Il existe cependant une alternative à davantage de répression et de violence : un dialogue visant à rétablir un minimum de confiance entre les deux principaux partis, ouvrant ainsi la voie au retour du BNP à la politique électorale. Cela nécessitera des concessions des deux côtés, mais avant tout de la part de la Ligue arabe. Bien qu’il soit clairement en position de force, le parti au pouvoir a des raisons de faire des compromis étant donné le niveau d’opposition intérieure auquel il est confronté, ainsi que les vents contraires économiques et géopolitiques. Pour commencer, le gouvernement devrait permettre aux dirigeants du BNP d’obtenir une libération sous caution (en ne s’opposant pas à leurs demandes) en échange de l’arrêt par l’opposition de certaines de ses activités antigouvernementales. Le parti au pouvoir pourrait alors prendre d’autres mesures pour désamorcer les tensions, comme autoriser la dirigeante du BNP, Khaleda Zia, en difficulté, à se rendre à l’étranger pour se faire soigner. Le BNP, pour sa part, devrait assouplir sa position dure sur la démission d’Hasina, qui à ce stade est vouée à l’échec.

Compte tenu des événements de ces dernières années, il sera extrêmement difficile pour les deux parties de parvenir à un accord.
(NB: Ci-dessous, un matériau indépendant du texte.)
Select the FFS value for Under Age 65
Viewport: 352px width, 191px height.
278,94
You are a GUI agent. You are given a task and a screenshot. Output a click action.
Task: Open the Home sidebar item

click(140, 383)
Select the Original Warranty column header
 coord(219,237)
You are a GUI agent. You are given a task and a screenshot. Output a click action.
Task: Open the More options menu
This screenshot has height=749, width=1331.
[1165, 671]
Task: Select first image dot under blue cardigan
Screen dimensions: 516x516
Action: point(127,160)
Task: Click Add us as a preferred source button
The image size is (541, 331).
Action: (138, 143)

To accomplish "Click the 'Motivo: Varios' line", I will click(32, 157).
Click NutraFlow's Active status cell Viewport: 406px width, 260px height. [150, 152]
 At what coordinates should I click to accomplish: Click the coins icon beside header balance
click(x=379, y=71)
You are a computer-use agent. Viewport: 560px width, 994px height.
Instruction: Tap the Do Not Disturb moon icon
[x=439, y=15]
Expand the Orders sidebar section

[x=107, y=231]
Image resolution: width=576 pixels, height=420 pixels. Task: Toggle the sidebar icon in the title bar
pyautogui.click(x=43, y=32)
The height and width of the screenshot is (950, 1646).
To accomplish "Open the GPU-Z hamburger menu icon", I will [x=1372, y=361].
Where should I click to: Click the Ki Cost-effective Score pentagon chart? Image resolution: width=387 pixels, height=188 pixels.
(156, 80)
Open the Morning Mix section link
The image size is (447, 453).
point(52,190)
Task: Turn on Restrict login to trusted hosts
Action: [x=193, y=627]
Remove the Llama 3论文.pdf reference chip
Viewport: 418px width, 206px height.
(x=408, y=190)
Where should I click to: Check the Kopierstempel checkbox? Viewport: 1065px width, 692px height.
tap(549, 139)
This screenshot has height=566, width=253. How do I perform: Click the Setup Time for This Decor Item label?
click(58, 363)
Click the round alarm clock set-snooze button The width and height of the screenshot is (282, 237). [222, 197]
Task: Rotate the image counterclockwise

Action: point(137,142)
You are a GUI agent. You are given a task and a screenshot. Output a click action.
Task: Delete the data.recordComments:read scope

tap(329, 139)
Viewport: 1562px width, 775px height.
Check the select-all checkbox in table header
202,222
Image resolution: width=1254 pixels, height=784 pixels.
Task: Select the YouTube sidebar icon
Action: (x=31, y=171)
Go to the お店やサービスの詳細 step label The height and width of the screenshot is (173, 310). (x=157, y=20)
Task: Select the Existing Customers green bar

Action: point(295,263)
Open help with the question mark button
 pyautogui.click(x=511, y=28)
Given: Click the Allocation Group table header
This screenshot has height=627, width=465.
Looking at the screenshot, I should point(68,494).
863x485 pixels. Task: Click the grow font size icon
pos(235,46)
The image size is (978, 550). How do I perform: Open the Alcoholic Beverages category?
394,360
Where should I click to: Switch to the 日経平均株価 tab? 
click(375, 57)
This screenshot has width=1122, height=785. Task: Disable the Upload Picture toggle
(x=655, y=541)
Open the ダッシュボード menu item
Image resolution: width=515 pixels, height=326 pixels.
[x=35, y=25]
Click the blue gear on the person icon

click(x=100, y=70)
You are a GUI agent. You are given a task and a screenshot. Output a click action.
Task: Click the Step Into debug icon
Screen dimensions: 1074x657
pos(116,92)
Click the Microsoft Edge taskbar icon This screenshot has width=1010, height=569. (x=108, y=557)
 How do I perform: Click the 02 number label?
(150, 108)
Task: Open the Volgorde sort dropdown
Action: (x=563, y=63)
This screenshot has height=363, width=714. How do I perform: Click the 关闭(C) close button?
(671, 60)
Mais pour le bien des 170 millions de citoyens du Bangladesh, les deux partis doivent faire preuve de leadership politique et s’éloigner d’une politique à somme nulle dans laquelle ils considèrent chaque élection comme un combat existentiel qu’ils ne peuvent se permettre de perdre.

Les gouvernements étrangers, en particulier les États-Unis et l’Inde, qui exercent la plus grande influence à Dhaka, auront un rôle important à jouer pour inciter les deux parties à engager des négociations à la suite des élections très entachées du 7 janvier.

Pour une analyse plus approfondie, voir le rapport de Crisis Group « Au-delà des élections : surmonter l’impasse politique du Bangladesh ».